La « justice linguistique », comme tout autre domaine où « cela a du sens de réfléchir ensemble à ce qui pourrait constituer un arrangement juste », met en jeu la sociabilité des hommes, l’harmonie de leurs interactions et, aussi, la profitabilité de leurs échanges. Les inégalités de fait, au contraire, révèlent un défaut de participation ou une privation d’opportunités. Pour cette raison, l’objet d’une théorie de la justice consiste à rechercher « la maximisation soutenable des possibilités ouvertes à celles et ceux qui en ont le moins, ou le maximin soutenable de liberté réelle [1] ». Durant la conférence, Philippe Van Parijs a exposé les cadres de sa théorie de la justice : toute conception « plausible » d’une société juste doit être à la fois libérale et égalitaire, c’est-à-dire consacrer un égal respect pour les conceptions de la vie bonne dans un égal souci des intérêts de chacun.

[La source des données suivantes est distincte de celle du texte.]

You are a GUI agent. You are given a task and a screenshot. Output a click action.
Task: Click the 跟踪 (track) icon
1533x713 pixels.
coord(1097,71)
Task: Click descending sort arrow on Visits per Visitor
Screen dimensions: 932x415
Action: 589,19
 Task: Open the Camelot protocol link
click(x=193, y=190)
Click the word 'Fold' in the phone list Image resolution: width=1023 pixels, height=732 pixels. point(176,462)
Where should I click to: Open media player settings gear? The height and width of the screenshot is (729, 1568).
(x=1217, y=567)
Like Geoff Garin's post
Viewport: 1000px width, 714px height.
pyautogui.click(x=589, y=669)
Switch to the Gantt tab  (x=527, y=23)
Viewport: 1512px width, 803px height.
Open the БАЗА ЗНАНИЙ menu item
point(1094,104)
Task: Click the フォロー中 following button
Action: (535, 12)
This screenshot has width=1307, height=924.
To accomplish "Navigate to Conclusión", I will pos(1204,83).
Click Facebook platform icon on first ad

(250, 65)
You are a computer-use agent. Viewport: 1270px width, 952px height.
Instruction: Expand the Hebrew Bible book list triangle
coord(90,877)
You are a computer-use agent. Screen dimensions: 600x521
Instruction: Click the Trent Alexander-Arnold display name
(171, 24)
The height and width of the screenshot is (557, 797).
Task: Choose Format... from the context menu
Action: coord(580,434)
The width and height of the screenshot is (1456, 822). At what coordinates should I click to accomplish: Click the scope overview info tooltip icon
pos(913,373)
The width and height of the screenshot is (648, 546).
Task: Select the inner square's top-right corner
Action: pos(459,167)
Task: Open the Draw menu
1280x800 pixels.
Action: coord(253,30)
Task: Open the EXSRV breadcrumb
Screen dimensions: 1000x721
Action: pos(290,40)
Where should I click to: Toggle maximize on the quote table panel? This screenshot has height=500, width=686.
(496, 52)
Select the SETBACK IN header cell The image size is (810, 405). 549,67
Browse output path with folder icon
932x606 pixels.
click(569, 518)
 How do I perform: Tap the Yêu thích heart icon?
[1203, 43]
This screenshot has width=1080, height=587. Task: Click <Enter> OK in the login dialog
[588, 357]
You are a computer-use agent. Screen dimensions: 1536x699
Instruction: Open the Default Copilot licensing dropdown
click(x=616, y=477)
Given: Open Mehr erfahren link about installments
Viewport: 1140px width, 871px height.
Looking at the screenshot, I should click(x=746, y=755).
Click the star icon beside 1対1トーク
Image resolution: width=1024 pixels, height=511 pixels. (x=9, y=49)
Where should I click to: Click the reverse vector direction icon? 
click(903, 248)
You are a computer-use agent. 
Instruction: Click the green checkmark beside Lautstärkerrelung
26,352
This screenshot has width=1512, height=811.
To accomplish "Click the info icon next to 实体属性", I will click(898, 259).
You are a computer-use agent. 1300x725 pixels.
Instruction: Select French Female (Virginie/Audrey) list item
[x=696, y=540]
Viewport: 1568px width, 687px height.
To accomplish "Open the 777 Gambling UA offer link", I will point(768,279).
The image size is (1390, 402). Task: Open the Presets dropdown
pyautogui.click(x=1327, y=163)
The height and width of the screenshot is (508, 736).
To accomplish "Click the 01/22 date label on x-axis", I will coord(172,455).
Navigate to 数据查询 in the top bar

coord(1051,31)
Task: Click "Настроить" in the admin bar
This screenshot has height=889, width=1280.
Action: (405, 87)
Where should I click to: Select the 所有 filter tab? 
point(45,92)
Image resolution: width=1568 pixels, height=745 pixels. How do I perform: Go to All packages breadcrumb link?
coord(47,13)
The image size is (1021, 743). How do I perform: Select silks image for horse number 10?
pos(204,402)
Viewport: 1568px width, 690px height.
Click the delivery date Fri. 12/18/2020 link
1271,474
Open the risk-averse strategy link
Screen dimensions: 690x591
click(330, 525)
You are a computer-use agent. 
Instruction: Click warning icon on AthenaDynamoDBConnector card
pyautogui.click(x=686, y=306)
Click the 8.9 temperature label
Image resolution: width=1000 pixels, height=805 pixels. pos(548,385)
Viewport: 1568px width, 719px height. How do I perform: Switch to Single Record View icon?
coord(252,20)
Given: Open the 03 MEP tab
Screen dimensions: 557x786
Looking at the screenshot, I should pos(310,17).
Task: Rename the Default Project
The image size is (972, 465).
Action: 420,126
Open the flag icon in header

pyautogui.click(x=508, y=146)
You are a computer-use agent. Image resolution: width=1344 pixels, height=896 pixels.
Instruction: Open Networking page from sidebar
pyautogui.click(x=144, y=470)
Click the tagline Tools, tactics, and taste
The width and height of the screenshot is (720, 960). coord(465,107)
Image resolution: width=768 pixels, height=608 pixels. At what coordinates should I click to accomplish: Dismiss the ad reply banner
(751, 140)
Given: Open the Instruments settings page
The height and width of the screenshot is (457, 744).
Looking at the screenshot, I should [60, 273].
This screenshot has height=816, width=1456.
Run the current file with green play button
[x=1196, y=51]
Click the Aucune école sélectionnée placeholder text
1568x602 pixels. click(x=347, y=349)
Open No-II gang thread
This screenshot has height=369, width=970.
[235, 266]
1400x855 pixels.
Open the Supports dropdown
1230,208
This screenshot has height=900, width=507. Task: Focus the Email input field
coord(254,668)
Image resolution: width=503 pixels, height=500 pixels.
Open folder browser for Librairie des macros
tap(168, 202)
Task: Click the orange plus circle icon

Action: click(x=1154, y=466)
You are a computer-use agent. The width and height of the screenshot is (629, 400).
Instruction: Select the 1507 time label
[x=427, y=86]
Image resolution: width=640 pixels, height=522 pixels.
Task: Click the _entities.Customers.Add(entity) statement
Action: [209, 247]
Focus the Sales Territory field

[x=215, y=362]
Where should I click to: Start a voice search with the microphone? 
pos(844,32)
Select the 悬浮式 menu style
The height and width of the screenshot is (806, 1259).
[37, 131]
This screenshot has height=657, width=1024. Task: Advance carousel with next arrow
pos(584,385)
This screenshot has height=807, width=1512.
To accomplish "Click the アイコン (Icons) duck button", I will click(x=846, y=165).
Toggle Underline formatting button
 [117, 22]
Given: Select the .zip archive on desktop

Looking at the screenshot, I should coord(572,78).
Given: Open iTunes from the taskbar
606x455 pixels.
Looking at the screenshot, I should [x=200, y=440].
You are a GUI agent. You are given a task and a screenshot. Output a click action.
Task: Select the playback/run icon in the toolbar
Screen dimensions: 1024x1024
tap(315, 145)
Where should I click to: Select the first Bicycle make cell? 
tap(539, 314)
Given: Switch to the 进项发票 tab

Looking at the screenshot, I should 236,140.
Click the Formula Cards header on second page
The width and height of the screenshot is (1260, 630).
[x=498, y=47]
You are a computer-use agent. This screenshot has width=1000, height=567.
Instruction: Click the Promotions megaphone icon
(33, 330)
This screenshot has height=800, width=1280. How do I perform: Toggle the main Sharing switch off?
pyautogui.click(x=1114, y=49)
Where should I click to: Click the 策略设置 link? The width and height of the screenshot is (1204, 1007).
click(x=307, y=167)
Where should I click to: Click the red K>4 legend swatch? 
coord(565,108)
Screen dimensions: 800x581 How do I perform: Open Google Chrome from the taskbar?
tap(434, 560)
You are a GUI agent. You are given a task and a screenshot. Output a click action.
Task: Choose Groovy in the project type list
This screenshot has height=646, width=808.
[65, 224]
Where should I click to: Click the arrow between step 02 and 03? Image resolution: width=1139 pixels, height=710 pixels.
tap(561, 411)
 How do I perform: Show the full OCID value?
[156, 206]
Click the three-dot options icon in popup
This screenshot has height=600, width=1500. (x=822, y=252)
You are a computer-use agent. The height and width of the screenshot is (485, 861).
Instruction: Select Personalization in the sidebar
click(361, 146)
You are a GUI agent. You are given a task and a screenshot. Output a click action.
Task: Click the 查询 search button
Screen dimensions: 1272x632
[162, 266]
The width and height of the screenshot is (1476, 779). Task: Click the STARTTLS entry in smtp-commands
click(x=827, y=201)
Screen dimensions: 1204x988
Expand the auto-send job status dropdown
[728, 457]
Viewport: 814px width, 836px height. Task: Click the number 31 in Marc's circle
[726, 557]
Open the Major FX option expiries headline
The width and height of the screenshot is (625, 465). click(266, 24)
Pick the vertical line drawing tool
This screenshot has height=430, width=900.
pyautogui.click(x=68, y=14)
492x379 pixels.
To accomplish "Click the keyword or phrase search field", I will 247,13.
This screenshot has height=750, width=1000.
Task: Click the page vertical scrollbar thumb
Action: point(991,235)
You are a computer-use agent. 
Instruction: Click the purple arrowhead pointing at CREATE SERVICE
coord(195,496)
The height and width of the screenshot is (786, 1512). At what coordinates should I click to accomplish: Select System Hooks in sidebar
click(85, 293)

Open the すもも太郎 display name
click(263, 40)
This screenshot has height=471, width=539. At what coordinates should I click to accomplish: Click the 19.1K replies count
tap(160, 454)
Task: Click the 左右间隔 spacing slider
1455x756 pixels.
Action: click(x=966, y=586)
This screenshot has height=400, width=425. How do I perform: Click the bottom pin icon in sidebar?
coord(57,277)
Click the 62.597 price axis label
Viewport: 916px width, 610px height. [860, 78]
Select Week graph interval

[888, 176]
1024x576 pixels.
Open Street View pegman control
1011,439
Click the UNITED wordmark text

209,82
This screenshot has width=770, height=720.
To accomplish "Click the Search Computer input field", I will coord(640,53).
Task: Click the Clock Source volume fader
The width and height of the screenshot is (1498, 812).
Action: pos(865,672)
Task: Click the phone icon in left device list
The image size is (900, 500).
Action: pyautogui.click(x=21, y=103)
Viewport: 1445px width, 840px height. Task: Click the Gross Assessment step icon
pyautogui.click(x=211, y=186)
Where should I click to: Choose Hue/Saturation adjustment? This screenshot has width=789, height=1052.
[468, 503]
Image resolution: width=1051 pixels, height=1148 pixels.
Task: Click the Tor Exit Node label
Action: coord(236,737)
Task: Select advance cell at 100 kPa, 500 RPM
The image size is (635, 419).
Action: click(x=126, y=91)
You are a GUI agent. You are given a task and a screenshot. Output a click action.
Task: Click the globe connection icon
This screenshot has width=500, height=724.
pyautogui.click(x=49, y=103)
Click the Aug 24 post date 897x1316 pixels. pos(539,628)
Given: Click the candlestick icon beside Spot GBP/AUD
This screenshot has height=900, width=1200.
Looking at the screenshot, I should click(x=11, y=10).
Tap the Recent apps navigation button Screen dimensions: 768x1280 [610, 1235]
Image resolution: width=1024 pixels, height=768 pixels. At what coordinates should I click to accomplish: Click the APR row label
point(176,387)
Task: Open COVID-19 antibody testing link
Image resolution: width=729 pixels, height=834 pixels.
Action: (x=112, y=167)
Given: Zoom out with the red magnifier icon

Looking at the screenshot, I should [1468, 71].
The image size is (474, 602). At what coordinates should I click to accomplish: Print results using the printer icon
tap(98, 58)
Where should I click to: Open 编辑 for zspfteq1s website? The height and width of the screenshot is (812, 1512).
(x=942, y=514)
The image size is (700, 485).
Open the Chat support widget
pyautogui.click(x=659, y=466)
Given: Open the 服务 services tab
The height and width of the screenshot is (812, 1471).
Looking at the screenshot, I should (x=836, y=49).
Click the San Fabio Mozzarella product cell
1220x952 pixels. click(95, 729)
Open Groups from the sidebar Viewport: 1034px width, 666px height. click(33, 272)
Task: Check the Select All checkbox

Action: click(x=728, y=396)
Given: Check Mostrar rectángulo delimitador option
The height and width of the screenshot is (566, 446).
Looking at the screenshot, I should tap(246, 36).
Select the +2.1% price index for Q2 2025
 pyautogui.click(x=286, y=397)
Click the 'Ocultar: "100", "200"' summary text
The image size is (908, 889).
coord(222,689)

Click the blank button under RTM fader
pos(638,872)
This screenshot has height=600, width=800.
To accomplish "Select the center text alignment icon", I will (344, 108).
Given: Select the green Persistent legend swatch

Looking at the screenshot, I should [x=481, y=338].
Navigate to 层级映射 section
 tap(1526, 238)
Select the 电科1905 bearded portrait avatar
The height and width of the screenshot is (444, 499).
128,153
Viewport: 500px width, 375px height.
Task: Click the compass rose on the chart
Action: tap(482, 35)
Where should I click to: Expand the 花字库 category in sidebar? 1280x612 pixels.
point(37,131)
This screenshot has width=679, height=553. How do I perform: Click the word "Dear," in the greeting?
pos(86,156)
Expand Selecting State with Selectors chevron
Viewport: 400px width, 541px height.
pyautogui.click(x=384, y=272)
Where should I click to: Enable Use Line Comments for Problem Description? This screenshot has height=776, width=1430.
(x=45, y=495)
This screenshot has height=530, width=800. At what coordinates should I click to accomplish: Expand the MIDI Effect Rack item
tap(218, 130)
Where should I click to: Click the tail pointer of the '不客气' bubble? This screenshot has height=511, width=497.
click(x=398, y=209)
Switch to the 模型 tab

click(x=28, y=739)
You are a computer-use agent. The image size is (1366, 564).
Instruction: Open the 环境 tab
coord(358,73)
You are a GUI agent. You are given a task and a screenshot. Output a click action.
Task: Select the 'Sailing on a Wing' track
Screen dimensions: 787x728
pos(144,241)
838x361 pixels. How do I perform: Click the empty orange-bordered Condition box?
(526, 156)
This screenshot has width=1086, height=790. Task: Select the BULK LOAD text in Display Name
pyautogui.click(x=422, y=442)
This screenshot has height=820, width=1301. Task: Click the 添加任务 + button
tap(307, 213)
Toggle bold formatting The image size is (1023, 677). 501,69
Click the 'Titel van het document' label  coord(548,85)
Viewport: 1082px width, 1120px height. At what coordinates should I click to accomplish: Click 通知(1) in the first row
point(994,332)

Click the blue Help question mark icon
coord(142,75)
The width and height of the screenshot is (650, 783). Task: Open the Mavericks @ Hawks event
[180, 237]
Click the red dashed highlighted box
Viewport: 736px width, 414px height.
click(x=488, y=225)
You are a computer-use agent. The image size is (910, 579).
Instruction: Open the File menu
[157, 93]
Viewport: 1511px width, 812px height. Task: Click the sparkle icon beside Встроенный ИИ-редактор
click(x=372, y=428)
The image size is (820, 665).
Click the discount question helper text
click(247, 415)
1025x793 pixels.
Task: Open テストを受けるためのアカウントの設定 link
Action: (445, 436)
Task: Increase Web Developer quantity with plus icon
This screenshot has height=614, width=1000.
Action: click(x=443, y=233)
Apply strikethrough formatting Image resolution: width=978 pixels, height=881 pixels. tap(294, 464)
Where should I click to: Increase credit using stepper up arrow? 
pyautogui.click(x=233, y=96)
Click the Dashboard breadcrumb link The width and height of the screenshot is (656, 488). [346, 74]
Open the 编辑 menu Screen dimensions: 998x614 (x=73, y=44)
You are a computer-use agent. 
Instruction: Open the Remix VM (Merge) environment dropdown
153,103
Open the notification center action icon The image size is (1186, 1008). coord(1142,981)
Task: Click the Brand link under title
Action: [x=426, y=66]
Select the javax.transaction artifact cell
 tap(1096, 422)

Par conséquent, toute inégalité doit être justifiée sous deux principes et deux contraintes : les principes sont ceux de responsabilité individuelle (garantir l’égalité des chances) et d’efficacité (« le maximin soutenable de liberté ») ; les contraintes sont celles d’un respect égal de la liberté et de la dignité de chacun.

Références

[1] Cf. P. Van Parijs, « Philosophie de la fiscalité pour le troisième millénaire », in T. Berns et alii, ss. dir., Philosophie de l’impôt, Bruxelles, Bruylant, 2006, p. 227-240.